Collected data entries
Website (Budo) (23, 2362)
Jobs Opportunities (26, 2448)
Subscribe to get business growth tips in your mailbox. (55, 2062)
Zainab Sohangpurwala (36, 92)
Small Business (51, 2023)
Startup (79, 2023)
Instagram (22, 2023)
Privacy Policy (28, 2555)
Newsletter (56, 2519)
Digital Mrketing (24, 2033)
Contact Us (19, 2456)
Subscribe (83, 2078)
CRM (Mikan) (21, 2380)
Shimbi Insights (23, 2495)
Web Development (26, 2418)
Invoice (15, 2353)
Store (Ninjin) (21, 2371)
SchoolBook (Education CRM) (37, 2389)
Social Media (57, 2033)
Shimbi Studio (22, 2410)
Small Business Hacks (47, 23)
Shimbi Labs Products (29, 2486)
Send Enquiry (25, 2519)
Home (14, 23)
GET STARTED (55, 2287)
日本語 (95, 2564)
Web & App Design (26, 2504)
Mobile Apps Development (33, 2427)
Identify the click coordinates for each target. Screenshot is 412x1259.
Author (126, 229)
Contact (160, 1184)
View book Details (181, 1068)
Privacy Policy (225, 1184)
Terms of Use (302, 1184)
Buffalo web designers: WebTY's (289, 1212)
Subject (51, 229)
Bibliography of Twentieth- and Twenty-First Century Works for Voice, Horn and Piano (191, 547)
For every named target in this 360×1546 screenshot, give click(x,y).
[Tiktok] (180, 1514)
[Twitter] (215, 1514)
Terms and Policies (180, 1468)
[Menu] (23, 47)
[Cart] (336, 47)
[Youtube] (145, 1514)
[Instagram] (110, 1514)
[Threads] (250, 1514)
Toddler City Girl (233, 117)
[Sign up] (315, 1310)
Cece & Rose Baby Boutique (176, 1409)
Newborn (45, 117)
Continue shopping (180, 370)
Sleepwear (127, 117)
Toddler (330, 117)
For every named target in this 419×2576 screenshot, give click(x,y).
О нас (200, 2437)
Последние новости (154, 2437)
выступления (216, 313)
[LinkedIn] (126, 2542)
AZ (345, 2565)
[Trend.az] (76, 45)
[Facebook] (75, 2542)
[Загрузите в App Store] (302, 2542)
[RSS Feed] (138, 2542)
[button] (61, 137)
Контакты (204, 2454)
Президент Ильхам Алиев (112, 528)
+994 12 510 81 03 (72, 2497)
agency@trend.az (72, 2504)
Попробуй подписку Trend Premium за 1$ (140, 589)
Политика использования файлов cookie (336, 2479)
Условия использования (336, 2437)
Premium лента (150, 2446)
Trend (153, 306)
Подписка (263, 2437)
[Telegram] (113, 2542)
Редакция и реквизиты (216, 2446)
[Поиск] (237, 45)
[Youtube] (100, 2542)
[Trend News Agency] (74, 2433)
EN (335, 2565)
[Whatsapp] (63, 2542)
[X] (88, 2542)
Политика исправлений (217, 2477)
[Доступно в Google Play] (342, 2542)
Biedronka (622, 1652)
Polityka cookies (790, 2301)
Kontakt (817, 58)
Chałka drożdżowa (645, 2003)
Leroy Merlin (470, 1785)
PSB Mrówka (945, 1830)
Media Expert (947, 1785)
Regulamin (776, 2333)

• EXERCISE INSTRUCTIONS: All entries above need to be copied verbatim.

• THE COMPLETED TASK:
Website (Budo) (23, 2362)
Jobs Opportunities (26, 2448)
Subscribe to get business growth tips in your mailbox. (55, 2062)
Zainab Sohangpurwala (36, 92)
Small Business (51, 2023)
Startup (79, 2023)
Instagram (22, 2023)
Privacy Policy (28, 2555)
Newsletter (56, 2519)
Digital Mrketing (24, 2033)
Contact Us (19, 2456)
Subscribe (83, 2078)
CRM (Mikan) (21, 2380)
Shimbi Insights (23, 2495)
Web Development (26, 2418)
Invoice (15, 2353)
Store (Ninjin) (21, 2371)
SchoolBook (Education CRM) (37, 2389)
Social Media (57, 2033)
Shimbi Studio (22, 2410)
Small Business Hacks (47, 23)
Shimbi Labs Products (29, 2486)
Send Enquiry (25, 2519)
Home (14, 23)
GET STARTED (55, 2287)
日本語 (95, 2564)
Web & App Design (26, 2504)
Mobile Apps Development (33, 2427)
Identify the click coordinates for each target. Screenshot is 412x1259.
Author (126, 229)
Contact (160, 1184)
View book Details (181, 1068)
Privacy Policy (225, 1184)
Terms of Use (302, 1184)
Buffalo web designers: WebTY's (289, 1212)
Subject (51, 229)
Bibliography of Twentieth- and Twenty-First Century Works for Voice, Horn and Piano (191, 547)
For every named target in this 360×1546 screenshot, give click(x,y).
[Tiktok] (180, 1514)
[Twitter] (215, 1514)
Terms and Policies (180, 1468)
[Menu] (23, 47)
[Cart] (336, 47)
[Youtube] (145, 1514)
[Instagram] (110, 1514)
[Threads] (250, 1514)
Toddler City Girl (233, 117)
[Sign up] (315, 1310)
Cece & Rose Baby Boutique (176, 1409)
Newborn (45, 117)
Continue shopping (180, 370)
Sleepwear (127, 117)
Toddler (330, 117)
For every named target in this 419×2576 screenshot, give click(x,y).
О нас (200, 2437)
Последние новости (154, 2437)
выступления (216, 313)
[LinkedIn] (126, 2542)
AZ (345, 2565)
[Trend.az] (76, 45)
[Facebook] (75, 2542)
[Загрузите в App Store] (302, 2542)
[RSS Feed] (138, 2542)
[button] (61, 137)
Контакты (204, 2454)
Президент Ильхам Алиев (112, 528)
+994 12 510 81 03 (72, 2497)
agency@trend.az (72, 2504)
Попробуй подписку Trend Premium за 1$ (140, 589)
Политика использования файлов cookie (336, 2479)
Условия использования (336, 2437)
Premium лента (150, 2446)
Trend (153, 306)
Подписка (263, 2437)
[Telegram] (113, 2542)
Редакция и реквизиты (216, 2446)
[Поиск] (237, 45)
[Youtube] (100, 2542)
[Trend News Agency] (74, 2433)
EN (335, 2565)
[Whatsapp] (63, 2542)
[X] (88, 2542)
Политика исправлений (217, 2477)
[Доступно в Google Play] (342, 2542)
Biedronka (622, 1652)
Polityka cookies (790, 2301)
Kontakt (817, 58)
Chałka drożdżowa (645, 2003)
Leroy Merlin (470, 1785)
PSB Mrówka (945, 1830)
Media Expert (947, 1785)
Regulamin (776, 2333)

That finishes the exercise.